Consegna.
Ricopia senza modifiche la parte del testo sul riciclo dei mozziconi di sigaretta che comincia con "Ideato da Cushman" e termina con "verranno finalmente trattate.".

[Brano estratto]

È difficile che un cilindro di un paio di centimetri gettato per terra o in un contenitore possa fare sussultare la coscienza ambientalista. I numeri, però, dicono che nel mondo ci sono 15 miliardi di sigarette che vanno in fumo e che i loro mozziconi sono inquinanti e di difficile smaltimento, a dimostrazione che esiste un problema ecologico che attende una risposta. Un primo segnale potrebbe arrivare da “Spegni sostenibile” un progetto sperimentale che prevede la raccolta differenziata dei mozziconi e un successivo riciclo in grado di generare energia e materiali industriali.
Ideato da Cushman & Wakefield, società di servizi immobiliari, in partnership con altre tre società, si sviluppa in concreto con il ritiro delle cicche gettate ogni giorno nell’area di cinquanta centri commerciali situati in varie località italiane per essere trasportate nell’impianto Res di Ravenna dove verranno finalmente trattate.
Il primo problema da risolvere di questo piano è effettuare una raccolta efficace. Il più delle volte nei centri commerciali i mozziconi finiscono nei cestini della raccolta indifferenziata, mescolandosi così con altri rifiuti: per ovviare a questo problema i centri commerciali coinvolti in Spegni sostenibile saranno dotati, su tutti gli ingressi, di cestini adatti alla raccolta esclusiva dei mozziconi, che saranno successivamente stoccati in appositi fusti sigillati e trasferiti all’impianto di Ravenna.
Nel centro romagnolo è previsto il processo di trasformazione dei materiali. L’operazione avviene in un reattore con un volume capace di contenere circa 50 litri e si articola in due parti: in un primo momento i mozziconi vengono caricati e sottoposti ad un trattamento termochimico, grazie ad una miscela ad acqua, che porta alla conversione delle fibre in un carbone acquoso. Il secondo prevede la setacciatura del carbone acquoso allo scopo di separare il carbone dal refluo acquoso che diventano così due prodotti distinti per il mercato.
Da una parte l’idrocarbone, un materiale ricco di carbonio e caratterizzato da porosità, che si presta a varie applicazioni: può essere utilizzato per l’industria delle tinture e delle pitture, per quella tessile dei coloranti o come sostitutivo dei carboni attivi per flussi. Dall’altra il refluo acquoso, idoneo ad una gamma di utilizzo ancora più interessante: attraverso i digestori anaerobici questo liquido può essere convertito in biogas e biometano. Un altro esito possibile è la produzione di biocombustibili attraverso le microalghe sfruttando la sostanza organica residua nel refluo.

[/Brano estratto]
[Materiale estratto]

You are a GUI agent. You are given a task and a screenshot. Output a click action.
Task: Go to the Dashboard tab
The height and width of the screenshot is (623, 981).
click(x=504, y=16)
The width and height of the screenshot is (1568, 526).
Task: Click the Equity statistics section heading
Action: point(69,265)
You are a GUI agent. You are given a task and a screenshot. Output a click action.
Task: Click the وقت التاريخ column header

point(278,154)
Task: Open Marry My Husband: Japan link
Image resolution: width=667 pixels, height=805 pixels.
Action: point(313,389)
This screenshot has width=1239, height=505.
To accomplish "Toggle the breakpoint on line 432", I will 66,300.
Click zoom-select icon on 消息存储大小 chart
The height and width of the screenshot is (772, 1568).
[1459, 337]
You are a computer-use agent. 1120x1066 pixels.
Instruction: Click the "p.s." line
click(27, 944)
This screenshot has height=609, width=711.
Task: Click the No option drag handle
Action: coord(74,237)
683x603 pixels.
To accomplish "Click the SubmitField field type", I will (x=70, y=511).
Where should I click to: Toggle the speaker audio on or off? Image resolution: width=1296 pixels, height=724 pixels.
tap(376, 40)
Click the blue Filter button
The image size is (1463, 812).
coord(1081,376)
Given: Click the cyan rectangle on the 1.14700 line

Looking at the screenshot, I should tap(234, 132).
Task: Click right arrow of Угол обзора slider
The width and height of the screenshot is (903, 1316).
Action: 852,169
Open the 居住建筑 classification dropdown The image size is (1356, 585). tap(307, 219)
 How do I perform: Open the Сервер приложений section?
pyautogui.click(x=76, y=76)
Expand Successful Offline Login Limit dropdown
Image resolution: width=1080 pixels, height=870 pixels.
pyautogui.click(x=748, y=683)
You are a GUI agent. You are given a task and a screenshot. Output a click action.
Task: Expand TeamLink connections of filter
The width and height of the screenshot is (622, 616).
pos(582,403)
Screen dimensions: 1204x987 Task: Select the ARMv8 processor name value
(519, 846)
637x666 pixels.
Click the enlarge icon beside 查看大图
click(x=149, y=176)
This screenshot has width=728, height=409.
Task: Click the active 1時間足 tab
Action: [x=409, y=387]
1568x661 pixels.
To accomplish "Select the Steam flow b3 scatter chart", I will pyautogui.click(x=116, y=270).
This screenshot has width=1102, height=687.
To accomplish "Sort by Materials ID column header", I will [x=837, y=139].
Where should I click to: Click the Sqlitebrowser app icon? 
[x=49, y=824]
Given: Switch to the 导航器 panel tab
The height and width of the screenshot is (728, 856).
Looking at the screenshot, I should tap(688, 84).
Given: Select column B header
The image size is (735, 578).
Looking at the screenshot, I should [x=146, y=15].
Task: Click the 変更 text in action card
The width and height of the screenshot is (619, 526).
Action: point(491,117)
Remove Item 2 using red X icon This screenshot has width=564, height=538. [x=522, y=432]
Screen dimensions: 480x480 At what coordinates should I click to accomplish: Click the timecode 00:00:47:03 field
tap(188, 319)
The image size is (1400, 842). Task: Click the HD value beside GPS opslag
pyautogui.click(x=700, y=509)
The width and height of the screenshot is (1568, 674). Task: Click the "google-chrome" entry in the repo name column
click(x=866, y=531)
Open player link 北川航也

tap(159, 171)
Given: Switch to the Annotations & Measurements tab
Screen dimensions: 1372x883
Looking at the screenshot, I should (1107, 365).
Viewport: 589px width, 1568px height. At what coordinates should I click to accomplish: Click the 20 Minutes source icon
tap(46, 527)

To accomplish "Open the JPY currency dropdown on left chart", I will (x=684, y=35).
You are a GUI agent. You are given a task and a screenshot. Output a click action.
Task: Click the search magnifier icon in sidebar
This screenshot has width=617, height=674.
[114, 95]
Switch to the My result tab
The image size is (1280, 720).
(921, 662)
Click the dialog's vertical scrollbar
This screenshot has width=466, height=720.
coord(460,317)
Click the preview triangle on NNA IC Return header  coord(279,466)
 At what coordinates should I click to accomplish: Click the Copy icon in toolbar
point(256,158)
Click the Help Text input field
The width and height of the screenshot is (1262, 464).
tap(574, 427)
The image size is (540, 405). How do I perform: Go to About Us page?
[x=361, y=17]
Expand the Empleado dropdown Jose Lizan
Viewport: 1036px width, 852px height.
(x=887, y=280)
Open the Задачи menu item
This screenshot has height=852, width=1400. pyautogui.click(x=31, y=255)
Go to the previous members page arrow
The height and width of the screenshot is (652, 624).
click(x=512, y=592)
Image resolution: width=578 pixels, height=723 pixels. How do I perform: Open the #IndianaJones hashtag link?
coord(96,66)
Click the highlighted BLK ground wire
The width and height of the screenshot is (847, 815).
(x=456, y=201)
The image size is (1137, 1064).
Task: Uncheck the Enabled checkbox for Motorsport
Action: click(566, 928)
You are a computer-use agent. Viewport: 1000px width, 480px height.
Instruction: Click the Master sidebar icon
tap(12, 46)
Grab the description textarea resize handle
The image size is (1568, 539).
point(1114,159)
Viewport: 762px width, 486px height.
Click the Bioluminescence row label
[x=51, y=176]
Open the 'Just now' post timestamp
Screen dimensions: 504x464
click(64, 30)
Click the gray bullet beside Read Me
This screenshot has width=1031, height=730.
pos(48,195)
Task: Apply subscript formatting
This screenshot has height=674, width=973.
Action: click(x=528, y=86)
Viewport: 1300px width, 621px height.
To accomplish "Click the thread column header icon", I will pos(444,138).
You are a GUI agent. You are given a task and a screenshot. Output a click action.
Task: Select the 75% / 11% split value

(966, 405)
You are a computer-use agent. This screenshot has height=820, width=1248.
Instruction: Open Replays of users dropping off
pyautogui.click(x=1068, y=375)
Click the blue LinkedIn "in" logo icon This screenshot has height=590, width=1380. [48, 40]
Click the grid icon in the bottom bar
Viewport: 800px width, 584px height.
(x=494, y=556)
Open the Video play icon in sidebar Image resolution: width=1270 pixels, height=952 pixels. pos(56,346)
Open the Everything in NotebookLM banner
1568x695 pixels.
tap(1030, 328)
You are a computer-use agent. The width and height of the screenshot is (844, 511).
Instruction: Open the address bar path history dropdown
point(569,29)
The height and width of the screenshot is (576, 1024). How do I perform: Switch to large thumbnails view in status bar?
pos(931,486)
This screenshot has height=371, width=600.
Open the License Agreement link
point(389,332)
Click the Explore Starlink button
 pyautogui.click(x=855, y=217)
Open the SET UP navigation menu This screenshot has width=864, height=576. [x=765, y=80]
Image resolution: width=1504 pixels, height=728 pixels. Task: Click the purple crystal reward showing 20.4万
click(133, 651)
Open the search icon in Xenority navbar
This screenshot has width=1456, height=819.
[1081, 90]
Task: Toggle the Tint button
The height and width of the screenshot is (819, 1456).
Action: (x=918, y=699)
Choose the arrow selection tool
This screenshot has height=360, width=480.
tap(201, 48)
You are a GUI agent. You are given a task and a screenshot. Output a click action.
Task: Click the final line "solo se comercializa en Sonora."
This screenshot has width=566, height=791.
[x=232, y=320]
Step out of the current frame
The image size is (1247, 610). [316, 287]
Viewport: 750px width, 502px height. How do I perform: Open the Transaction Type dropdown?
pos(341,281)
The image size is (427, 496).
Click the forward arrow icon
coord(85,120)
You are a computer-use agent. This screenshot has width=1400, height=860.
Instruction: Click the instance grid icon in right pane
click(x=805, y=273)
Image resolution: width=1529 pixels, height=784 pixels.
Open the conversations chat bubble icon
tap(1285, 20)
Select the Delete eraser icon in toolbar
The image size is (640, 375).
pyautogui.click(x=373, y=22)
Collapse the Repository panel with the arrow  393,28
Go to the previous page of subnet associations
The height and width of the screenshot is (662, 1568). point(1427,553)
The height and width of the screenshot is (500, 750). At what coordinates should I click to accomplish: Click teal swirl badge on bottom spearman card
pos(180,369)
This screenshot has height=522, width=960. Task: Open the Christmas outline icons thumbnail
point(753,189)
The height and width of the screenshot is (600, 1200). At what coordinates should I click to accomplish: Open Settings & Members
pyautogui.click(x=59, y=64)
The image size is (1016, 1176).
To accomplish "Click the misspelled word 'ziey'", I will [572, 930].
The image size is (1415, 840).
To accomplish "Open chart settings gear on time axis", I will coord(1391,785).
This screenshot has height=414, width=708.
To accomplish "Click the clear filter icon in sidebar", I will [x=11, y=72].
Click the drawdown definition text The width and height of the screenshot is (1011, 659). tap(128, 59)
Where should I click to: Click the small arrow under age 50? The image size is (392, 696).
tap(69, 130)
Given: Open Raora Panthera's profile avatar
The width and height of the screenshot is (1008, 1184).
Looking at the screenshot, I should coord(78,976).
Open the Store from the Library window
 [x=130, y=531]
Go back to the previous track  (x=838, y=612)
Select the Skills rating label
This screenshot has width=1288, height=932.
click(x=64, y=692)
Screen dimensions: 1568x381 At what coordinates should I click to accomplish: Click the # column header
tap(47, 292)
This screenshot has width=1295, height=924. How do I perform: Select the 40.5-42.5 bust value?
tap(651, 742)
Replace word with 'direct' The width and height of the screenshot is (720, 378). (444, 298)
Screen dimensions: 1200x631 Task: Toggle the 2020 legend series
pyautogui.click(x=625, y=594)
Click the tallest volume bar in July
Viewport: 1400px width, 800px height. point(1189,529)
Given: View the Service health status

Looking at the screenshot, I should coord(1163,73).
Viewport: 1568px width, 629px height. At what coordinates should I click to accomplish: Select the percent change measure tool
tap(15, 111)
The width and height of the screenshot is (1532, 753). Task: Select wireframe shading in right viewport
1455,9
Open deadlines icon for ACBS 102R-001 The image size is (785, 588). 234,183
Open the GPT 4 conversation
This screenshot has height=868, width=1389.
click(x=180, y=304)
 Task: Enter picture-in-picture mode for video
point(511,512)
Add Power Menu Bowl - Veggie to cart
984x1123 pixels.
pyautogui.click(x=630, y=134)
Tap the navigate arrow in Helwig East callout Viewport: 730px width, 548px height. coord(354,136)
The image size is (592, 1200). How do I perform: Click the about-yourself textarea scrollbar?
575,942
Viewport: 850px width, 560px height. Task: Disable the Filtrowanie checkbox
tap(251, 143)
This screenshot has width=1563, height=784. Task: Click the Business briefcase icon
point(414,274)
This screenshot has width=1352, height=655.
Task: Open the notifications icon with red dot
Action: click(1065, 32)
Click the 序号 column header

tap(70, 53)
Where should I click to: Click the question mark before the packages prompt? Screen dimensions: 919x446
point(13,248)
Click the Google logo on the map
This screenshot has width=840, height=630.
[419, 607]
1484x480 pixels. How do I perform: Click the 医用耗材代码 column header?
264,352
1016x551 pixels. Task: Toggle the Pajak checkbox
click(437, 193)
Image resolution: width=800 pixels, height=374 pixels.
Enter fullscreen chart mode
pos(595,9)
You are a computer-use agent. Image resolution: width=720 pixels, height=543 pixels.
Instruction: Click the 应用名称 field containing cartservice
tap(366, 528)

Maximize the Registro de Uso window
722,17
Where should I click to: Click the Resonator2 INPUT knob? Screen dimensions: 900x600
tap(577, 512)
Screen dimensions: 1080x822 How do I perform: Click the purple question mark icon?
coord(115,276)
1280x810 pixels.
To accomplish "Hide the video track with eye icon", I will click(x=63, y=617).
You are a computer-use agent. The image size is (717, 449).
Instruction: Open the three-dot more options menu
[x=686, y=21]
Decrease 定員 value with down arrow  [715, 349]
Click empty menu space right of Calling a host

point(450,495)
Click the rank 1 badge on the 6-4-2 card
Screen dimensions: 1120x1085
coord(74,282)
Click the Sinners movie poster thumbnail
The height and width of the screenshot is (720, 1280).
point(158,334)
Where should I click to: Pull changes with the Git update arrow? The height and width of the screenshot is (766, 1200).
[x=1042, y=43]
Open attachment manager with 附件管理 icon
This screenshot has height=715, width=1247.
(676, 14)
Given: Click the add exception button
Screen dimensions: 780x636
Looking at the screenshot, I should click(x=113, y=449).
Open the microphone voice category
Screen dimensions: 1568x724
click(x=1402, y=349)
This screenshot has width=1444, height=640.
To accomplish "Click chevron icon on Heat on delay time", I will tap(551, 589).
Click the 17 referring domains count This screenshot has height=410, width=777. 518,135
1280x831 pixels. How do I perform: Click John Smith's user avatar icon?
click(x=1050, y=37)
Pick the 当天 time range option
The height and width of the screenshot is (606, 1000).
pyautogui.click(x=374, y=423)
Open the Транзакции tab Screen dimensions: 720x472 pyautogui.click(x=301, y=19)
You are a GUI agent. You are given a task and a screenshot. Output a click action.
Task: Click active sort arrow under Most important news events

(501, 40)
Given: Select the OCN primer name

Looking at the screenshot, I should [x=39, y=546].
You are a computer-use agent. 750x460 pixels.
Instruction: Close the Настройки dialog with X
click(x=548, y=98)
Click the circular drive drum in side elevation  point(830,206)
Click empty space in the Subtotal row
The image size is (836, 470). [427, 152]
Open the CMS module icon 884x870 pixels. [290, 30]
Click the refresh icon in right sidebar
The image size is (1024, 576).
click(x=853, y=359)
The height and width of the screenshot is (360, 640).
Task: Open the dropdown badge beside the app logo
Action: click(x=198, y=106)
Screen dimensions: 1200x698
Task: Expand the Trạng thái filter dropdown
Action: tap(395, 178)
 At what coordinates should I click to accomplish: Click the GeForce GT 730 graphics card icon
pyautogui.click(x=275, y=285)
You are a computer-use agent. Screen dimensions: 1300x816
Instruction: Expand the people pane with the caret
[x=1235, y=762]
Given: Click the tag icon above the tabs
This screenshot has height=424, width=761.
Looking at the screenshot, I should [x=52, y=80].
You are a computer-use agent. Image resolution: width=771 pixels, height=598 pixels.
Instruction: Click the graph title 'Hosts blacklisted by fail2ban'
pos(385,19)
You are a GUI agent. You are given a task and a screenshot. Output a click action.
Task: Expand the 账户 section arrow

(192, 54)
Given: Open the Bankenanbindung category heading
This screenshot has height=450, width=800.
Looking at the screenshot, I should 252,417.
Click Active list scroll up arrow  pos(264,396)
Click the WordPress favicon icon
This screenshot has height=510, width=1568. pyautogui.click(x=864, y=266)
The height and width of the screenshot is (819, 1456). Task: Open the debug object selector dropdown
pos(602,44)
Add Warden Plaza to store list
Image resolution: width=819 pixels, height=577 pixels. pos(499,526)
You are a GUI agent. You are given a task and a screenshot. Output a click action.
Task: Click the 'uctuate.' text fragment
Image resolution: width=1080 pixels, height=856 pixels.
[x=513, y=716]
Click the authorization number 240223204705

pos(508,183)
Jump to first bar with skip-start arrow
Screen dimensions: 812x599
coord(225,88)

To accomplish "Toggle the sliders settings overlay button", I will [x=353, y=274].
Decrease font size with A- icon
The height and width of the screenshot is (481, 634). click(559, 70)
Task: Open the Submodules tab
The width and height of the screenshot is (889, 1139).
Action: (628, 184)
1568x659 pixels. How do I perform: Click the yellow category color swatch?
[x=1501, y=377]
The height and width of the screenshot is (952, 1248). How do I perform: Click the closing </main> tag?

[/Materiale estratto]

Soluzione.
Ideato da Cushman & Wakefield, società di servizi immobiliari, in partnership con altre tre società, si sviluppa in concreto con il ritiro delle cicche gettate ogni giorno nell’area di cinquanta centri commerciali situati in varie località italiane per essere trasportate nell’impianto Res di Ravenna dove verranno finalmente trattate.